As mobile phones, smart phones, PDAs, laptops, BlackBerrys and other mobile gadgets spread across the business landscape, CFOs are finding themselves working with CIOs and IT managers to fight an ongoing security war. Lost and stolen devices, porous wireless links and devious employees are among the threats facing enterprises with roaming workforces.
The problem is sneaking up on many CFOs, who often only become aware of it when valuable data is lost or compromised, says Richard Morgan, a director at Sybase, a mobile and wireless enterprise software company in the US. “Mobile device adoption is growing, and this could represent a security threat to enterprises if not managed correctly,” he notes. “The devices that are being deployed are growing in power and capability — with this come added risks.”
Lost, But Not Forgotten
While the potential exposure of mobile-phone users to the dangers of an attack is low, all laptops, smart phones and other mobile devices capable of storing sensitive data can be lost or stolen. So it’s good insurance to secure the data with encryption software, says James Moran, fraud and security director of the GSM Association. Encryption tools are available from numerous vendors, including Smobile, PGP, TrueCrypt Foundation, Data Encryption Systems, SJ NAMO and T3 US.
But Khoi Nguyen, mobile security group product manager for US software security company Symantec, believes that encryption needs to be combined with other safeguards to keep data fully secure. Companies “should use security software that includes antivirus, firewall, data encryption, password protection and device feature blocking,” he says. Symantec, Sybase, McAfee, Trust Digital and Trend Micro are among the many vendors offering mobile security that provide these capabilities.

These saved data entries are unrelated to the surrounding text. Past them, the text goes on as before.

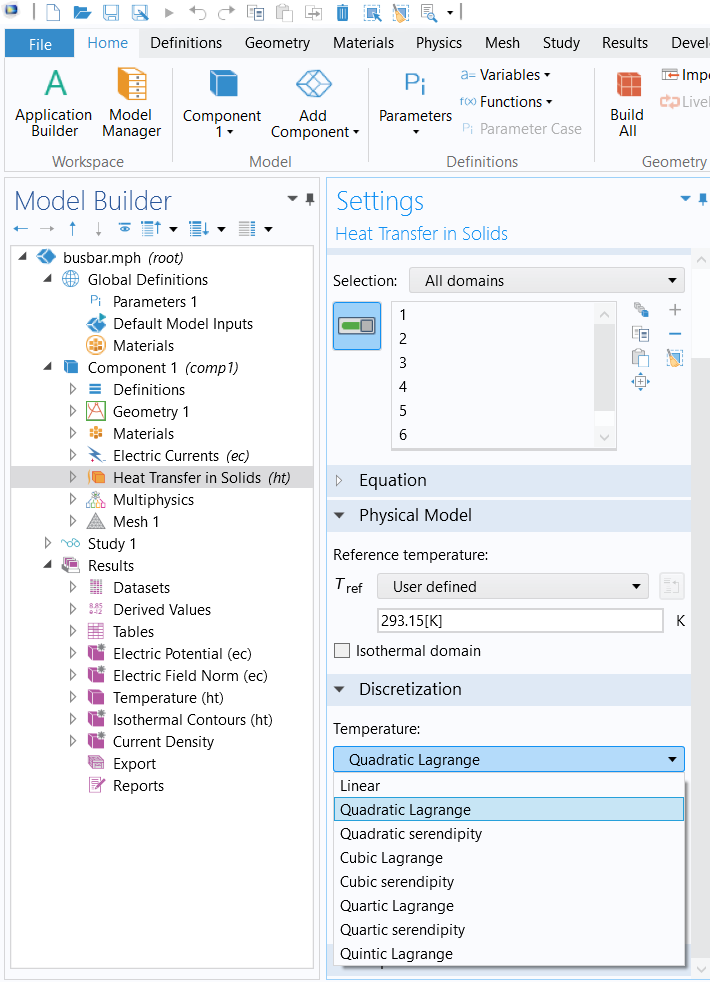
Task: Collapse the Physical Model section
Action: pos(339,515)
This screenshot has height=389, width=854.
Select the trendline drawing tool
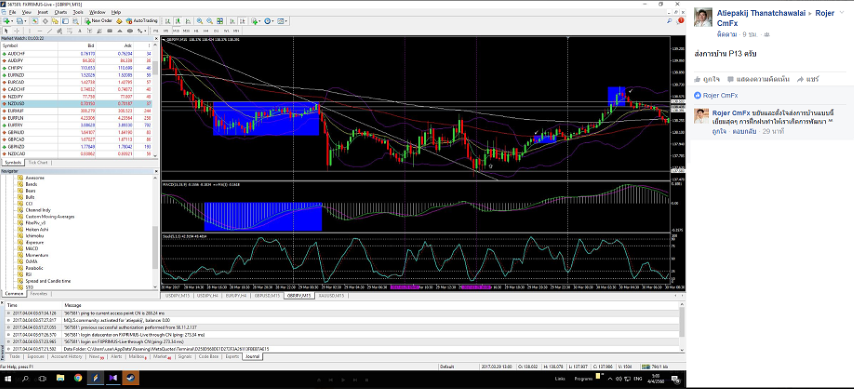[x=50, y=31]
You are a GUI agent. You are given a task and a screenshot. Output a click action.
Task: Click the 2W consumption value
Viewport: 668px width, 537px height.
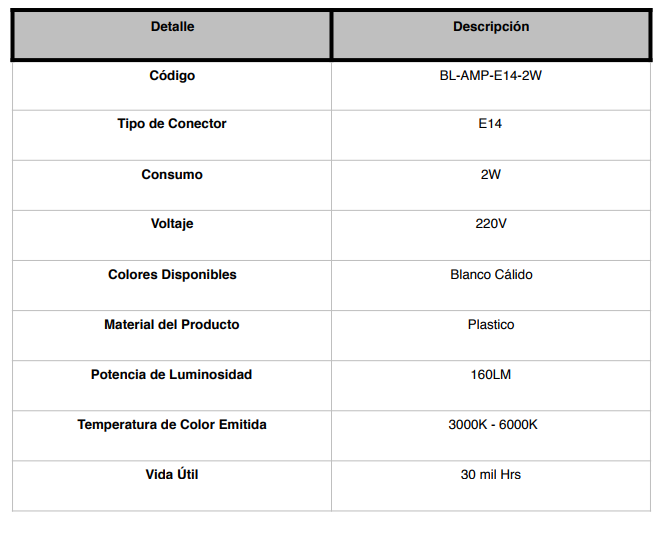491,174
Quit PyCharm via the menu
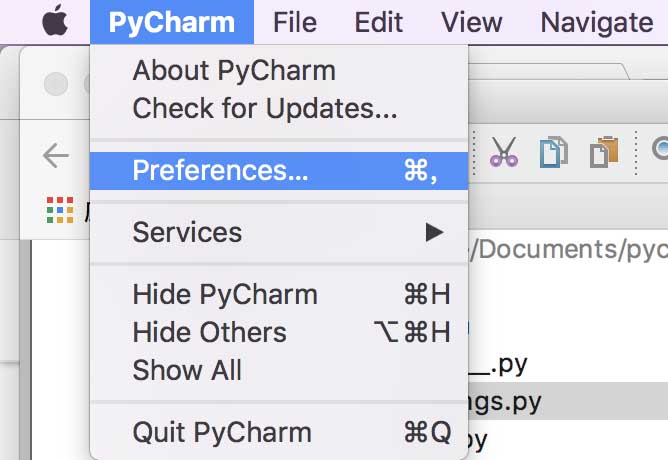The image size is (668, 460). click(222, 433)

Philippe Winthrop, business mobility solutions analyst for Strategy Analytics, a technology research firm, suggests that mobile devices should also be “hardened” to prevent users from modifying settings and disabling security technologies when out of the office. “If you don’t know how to do this, find a security expert who can help you make your units tamper-proof,” he says.
Businesses might also want to consider a service such as CompuTrace which uses global positioning system (GPS) technology to track lost or stolen laptops. As soon as someone in possession of a missing laptop signs on to the internet, CompuTrace activates and notifies the police. If the thief doesn’t use the laptop to log on to the internet, or if the laptop can’t be located by authorities, laptop data is still safeguarded by encryption. The mobile device can also be remotely directed to automatically wipe its hard drive clean, thus protecting the information all the same.
Confidential business information isn’t only threatened by lost or stolen mobile devices. Thieves can also whisk data away via wireless means. Wi-Fi networks, which allow devices within a 100-meter radius of a hot spot to access the internet, are particularly vulnerable to attacks. Smart phones and PDAs are now becoming, in essence, permanently attached to corporate networks. Someone can compromise a mobile device from a distance and use it as a gateway to a network without the operator even knowing that it’s happening.